■ Selected extract:
---
I did not write anything here yesterday, as I do most workdays. I was, by my standards, a little late. For me being an hour early is being late. I was late enough that my equilibrium tipped.

The day before yesterday I made it to Manhattan Beach. I’d come close to that beach before but never quite made it. It was very hazy and quiet, after what was almost certainly a packed crowd the day before, on July 4. I had no reason to be there, no reason to make the hour+ long trip, except that a conversation with someone the day before included mention of Manhattan Beach. I have no connection whatsoever with the woman who mentioned that she lived there but it was enough to make me think I should get there once and for all. So I did.

I had been through Brighton Beach, so getting there was familiar. The B bullet train runs express much of the way but it is still a long 45 minutes from 42nd Street to the Brighton Beach station.

Maybe it was a bit of escapism for the task I’d been unexpectedly charged with the previous 3 or 4 evenings. I’ve been helping to write the obituary for a friend who died June 30. His passing was not unexpected, although doctors had given him 6 months to live. He didn’t even get 2. It was glioblastoma, a most common and virtually unstoppable form of brain tumor. He was 68, which is a few years younger than I thought. I never asked but somehow had the impression he would have been past 70 by now. His mother lived past 100 and I used to joke with him that with his gene pool he was going to outlive all us drunks and scalliwags.

This was not an unaccomplished individual, but the lead author of the obit and I were hard pressed to find anywhere to publish it save for his college alumni magazine and a newspaper in the small Montana town where he lived.
---
■ Stored data:
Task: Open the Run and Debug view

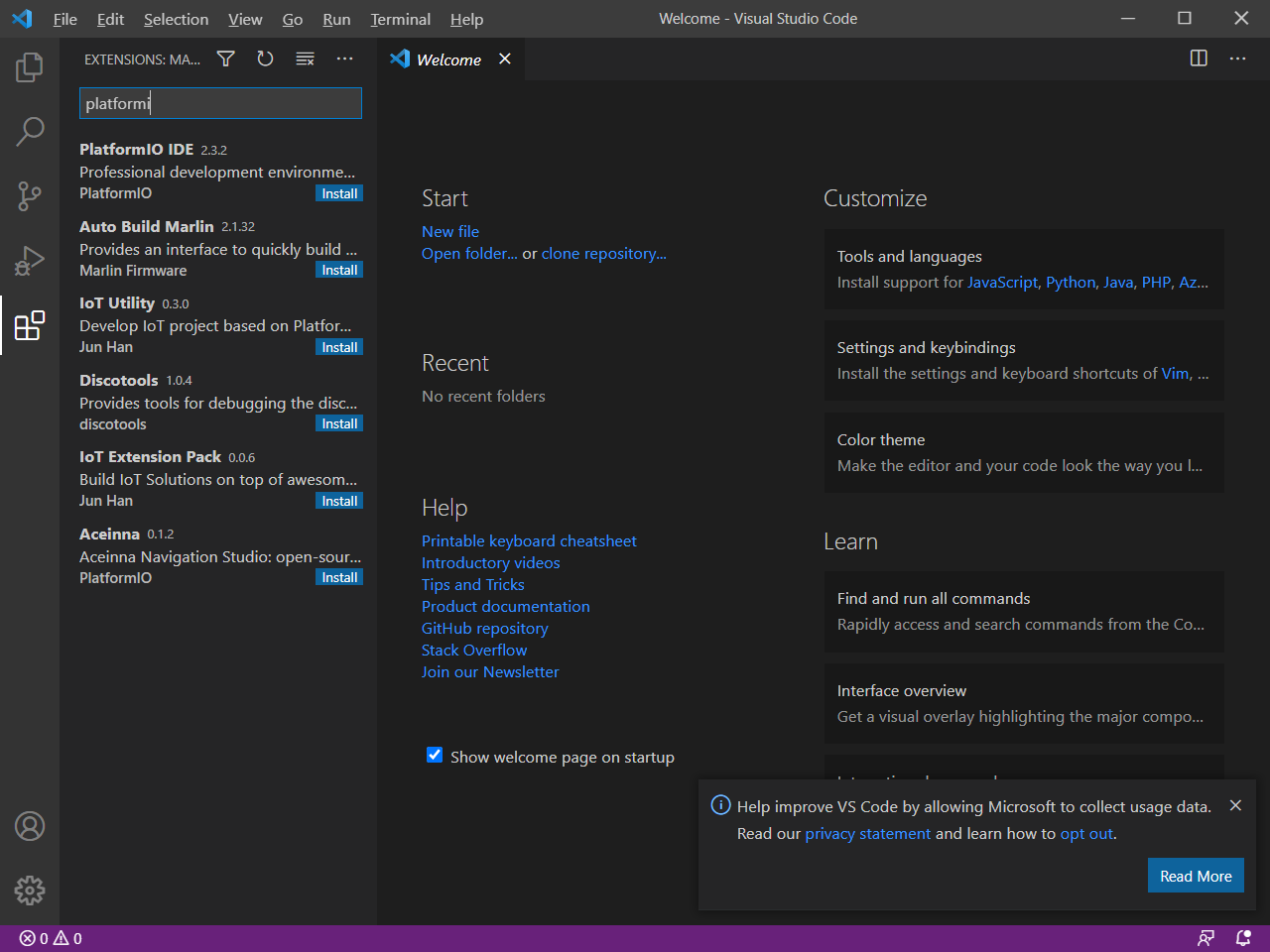Action: 30,261
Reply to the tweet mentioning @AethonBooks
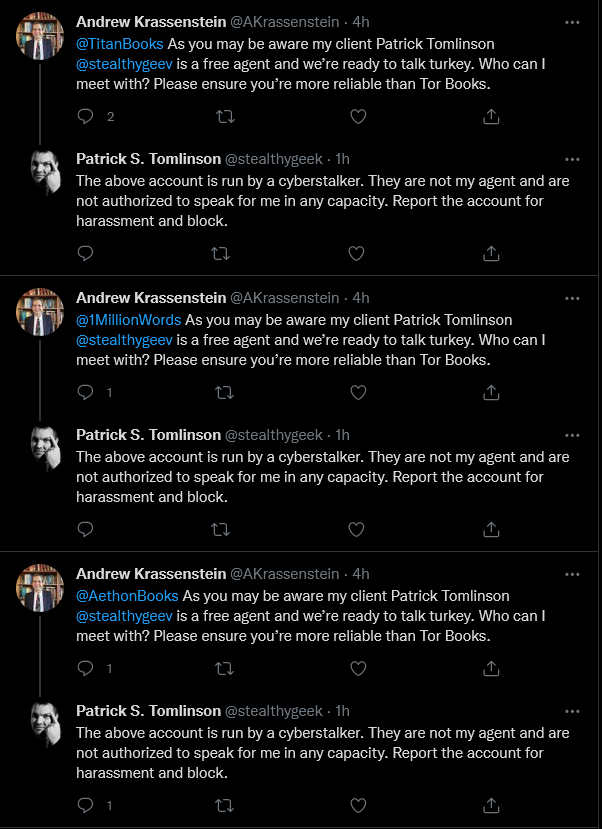Image resolution: width=602 pixels, height=829 pixels. [x=85, y=668]
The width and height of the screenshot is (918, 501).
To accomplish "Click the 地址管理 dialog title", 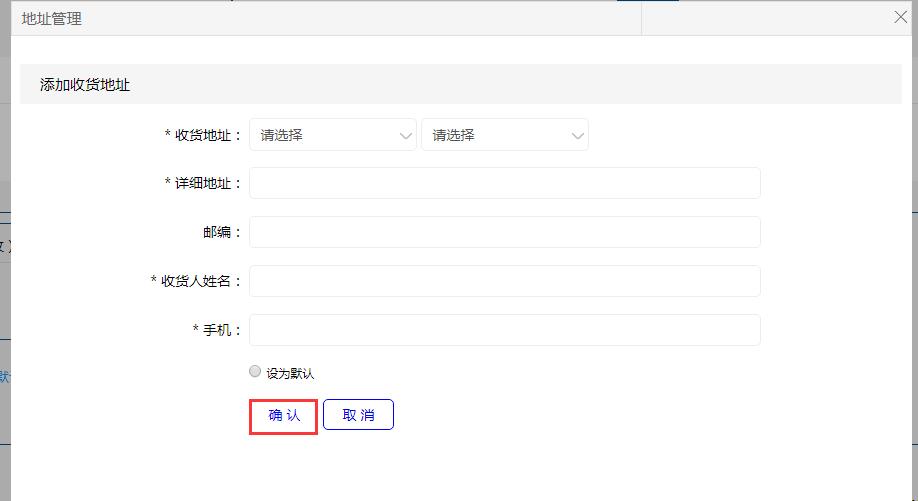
---
■ Problem 1: According to the Manhattan Beach entry, what prompted the writer to make the trip to Manhattan Beach? Answer in one to three sentences.
■ Problem 2: Extend the Manhattan Beach entry from where it stops.
The stored data has no role here.

■ Expected output 1: The day before, the writer talked with a woman who mentioned that she lived in Manhattan Beach. The writer had no connection with her, but that mention was enough to decide on finally getting to the beach, which the writer had come close to before but never reached.

■ Expected output 2:
I first met Joe Gioia in 1995. He was among the first people I ever met in person having connected online, via the nascent world of online communities and dialup BBSes. Social media, as it would come to be known, was a much quiter place back then, though participants of the day would likely never have described it as such. Joe was easily a standout. Always erudite, well-educated, articulate, and informed of a broad range of literary and arcane knowledge. There was always something new from him. Every conversation we had from those first days to just a few months ago he would direct me to some new book, some interesting cultural development. He was, in my estimate, a FAN. I heard another commenter describe him as an ENTHUSIAST. I concur. He had so many interests and so much to say.

I’ll have more to say on this. No doubt. I still am reckoning the fact that he is gone. He sounded off the last time we spoke, but I didn’t ask or say anything. Soon after, in a mercurial moment of social media kismet, I happened to check Instagram where I saw that his ex was visiting Montana. There could only be one reason for her to travel from Brooklyn to Billings, and I had to know. She said it’s a voracious tumor. They gave him 6 months. To iterate, he didn’t even get 2. Suddenly he was gone.

I’d been keeping up appearances, being as upbeat as one can. We try to focus on the positive and get laughs out of the memories. But he’s gone, and never coming back.

Meanwhile my benzo refill finally got prescribed. I read a bit recently about how dangerous banzos really are. Withdrawal from them is not easy, and even impossible for some. But the discussion I read left out key elements. What dosages were people taking that made their lives a living hell when they quit? Did they quit abruptly or did they slowly wind down dosages? It was also in the form of a press release from someone seeking to establish a new entity that targets benzo overprescriptions.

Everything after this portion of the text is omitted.